*Exercise brief*:
As the answer, set down the lines below from the one containing "Task: Open the Observação tab" through the one containing "is (144, 201).", exactly and inclusively, and no others.

*Provided data*:
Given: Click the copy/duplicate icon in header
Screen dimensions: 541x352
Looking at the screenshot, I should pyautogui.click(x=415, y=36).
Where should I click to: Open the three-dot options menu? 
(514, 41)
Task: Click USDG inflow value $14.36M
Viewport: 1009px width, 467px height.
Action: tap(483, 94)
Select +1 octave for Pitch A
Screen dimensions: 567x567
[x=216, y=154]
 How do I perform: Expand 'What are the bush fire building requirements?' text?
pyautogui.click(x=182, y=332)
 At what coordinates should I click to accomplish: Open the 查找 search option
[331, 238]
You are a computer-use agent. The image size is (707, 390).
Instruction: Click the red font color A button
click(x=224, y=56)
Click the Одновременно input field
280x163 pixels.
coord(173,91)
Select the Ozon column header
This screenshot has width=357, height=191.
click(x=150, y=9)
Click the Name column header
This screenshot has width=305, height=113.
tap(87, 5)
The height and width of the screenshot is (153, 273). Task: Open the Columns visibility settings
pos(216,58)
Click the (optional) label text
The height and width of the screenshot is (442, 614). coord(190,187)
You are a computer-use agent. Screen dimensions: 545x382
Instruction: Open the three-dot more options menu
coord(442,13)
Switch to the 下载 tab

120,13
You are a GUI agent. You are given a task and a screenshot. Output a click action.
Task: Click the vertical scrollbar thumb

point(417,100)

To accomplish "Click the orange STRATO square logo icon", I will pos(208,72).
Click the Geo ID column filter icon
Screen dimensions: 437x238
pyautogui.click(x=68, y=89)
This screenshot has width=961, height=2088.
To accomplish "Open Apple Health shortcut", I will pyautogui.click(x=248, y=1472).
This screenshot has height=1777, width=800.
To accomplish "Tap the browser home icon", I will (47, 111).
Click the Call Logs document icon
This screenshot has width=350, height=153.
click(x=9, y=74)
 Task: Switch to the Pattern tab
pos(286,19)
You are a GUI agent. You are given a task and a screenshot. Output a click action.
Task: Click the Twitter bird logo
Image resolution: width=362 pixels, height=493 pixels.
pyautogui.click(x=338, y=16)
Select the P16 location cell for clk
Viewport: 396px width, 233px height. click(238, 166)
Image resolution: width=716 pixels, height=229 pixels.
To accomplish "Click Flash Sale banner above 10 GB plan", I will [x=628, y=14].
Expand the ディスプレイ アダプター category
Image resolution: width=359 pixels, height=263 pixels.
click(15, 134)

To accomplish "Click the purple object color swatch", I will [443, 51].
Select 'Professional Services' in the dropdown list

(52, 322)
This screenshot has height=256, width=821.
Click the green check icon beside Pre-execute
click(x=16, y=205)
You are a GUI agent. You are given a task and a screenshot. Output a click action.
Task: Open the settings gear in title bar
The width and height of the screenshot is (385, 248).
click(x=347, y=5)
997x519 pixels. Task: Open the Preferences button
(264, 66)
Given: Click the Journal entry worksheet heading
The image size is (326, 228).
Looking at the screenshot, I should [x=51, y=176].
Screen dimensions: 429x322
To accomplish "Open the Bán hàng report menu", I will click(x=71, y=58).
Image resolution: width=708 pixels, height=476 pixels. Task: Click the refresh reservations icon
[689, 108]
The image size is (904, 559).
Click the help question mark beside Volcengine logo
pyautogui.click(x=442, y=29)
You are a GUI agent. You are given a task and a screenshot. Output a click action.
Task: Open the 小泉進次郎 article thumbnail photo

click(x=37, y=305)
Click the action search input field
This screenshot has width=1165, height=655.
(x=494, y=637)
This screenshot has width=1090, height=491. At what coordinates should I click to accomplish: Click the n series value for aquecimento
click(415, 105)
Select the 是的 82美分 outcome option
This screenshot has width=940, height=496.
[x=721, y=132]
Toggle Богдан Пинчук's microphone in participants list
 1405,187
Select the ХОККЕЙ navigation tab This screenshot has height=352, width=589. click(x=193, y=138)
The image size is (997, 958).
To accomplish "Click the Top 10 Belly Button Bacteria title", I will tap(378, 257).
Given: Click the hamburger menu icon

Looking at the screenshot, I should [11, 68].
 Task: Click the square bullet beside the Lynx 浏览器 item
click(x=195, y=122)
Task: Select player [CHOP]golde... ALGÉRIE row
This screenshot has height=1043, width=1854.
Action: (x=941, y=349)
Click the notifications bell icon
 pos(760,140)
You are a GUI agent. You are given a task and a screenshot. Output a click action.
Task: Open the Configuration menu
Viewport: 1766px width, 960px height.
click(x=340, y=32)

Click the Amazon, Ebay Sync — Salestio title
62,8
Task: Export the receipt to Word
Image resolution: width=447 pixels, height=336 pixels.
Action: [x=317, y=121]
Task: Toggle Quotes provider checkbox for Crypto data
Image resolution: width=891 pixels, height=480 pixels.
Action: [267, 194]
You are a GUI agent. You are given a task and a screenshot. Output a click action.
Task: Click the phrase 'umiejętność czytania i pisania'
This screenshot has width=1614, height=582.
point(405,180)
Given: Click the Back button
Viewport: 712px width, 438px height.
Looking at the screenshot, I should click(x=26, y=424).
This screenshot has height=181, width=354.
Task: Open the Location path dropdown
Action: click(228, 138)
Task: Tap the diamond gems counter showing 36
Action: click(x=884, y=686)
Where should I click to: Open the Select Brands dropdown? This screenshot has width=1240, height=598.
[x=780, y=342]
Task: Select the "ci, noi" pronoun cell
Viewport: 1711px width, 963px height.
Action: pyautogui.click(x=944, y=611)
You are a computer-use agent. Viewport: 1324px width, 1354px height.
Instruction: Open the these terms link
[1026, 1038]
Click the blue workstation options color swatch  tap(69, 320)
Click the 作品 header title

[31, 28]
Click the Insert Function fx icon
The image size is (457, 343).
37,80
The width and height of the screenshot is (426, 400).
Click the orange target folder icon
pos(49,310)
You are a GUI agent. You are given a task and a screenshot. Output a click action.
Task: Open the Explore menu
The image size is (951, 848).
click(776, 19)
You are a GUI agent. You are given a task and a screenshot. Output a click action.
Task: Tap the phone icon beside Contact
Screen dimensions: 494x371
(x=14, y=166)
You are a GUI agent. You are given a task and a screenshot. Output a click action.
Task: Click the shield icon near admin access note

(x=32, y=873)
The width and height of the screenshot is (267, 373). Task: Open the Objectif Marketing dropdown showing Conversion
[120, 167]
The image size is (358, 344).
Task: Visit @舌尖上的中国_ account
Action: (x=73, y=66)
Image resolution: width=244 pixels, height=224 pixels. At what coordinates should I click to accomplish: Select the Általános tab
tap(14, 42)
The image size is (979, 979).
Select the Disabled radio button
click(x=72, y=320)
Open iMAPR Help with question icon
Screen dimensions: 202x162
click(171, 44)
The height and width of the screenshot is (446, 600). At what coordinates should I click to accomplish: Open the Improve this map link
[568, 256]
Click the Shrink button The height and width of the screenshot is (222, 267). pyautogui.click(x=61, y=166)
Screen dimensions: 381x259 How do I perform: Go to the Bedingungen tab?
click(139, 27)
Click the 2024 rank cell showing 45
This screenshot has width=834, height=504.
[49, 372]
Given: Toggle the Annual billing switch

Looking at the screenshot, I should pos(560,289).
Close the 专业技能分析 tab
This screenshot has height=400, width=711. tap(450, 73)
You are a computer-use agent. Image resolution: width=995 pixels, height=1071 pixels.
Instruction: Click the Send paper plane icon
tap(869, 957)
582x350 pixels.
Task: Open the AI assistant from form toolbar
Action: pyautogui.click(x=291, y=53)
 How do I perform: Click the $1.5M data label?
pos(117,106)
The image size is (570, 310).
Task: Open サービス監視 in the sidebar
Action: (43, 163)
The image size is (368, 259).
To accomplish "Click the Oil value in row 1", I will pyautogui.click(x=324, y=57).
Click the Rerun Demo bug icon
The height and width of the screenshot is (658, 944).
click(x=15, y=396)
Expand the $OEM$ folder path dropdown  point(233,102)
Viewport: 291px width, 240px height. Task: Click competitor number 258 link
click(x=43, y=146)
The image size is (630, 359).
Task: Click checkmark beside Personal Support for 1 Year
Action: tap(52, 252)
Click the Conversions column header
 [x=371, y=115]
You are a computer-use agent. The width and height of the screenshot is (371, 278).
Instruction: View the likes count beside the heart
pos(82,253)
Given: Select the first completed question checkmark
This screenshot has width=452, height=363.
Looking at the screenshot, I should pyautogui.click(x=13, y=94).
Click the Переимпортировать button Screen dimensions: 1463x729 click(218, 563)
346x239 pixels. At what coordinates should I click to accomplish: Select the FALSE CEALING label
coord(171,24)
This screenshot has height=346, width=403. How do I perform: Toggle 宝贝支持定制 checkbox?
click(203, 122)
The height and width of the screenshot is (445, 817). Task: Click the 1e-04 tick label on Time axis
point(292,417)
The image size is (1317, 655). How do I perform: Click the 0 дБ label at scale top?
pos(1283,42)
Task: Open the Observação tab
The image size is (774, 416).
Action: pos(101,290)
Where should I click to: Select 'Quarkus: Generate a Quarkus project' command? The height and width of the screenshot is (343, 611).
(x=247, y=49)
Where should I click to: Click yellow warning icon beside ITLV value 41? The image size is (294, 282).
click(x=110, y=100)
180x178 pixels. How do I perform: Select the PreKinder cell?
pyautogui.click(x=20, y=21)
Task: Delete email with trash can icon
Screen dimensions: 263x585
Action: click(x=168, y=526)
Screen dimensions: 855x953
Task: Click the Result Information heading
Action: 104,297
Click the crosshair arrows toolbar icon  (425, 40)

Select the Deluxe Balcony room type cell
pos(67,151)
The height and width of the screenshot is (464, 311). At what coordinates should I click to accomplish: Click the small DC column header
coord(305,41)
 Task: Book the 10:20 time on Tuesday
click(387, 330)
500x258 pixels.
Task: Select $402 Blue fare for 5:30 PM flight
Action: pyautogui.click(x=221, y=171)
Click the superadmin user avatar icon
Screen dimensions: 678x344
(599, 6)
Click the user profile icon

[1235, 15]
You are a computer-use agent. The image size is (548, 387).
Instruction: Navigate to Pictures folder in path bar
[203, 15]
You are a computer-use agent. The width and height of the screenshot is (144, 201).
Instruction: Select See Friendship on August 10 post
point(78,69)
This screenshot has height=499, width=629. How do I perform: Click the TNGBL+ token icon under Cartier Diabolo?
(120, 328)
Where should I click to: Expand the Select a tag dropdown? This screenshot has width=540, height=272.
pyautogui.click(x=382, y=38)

*Response*:
Task: Open the Observação tab
The image size is (774, 416).
Action: pos(101,290)
Where should I click to: Select 'Quarkus: Generate a Quarkus project' command? The height and width of the screenshot is (343, 611).
(x=247, y=49)
Where should I click to: Click yellow warning icon beside ITLV value 41? The image size is (294, 282).
click(x=110, y=100)
180x178 pixels. How do I perform: Select the PreKinder cell?
pyautogui.click(x=20, y=21)
Task: Delete email with trash can icon
Screen dimensions: 263x585
Action: click(x=168, y=526)
Screen dimensions: 855x953
Task: Click the Result Information heading
Action: 104,297
Click the crosshair arrows toolbar icon  (425, 40)

Select the Deluxe Balcony room type cell
pos(67,151)
The height and width of the screenshot is (464, 311). At what coordinates should I click to accomplish: Click the small DC column header
coord(305,41)
 Task: Book the 10:20 time on Tuesday
click(387, 330)
500x258 pixels.
Task: Select $402 Blue fare for 5:30 PM flight
Action: pyautogui.click(x=221, y=171)
Click the superadmin user avatar icon
Screen dimensions: 678x344
(599, 6)
Click the user profile icon

[1235, 15]
You are a computer-use agent. The image size is (548, 387).
Instruction: Navigate to Pictures folder in path bar
[203, 15]
You are a computer-use agent. The width and height of the screenshot is (144, 201).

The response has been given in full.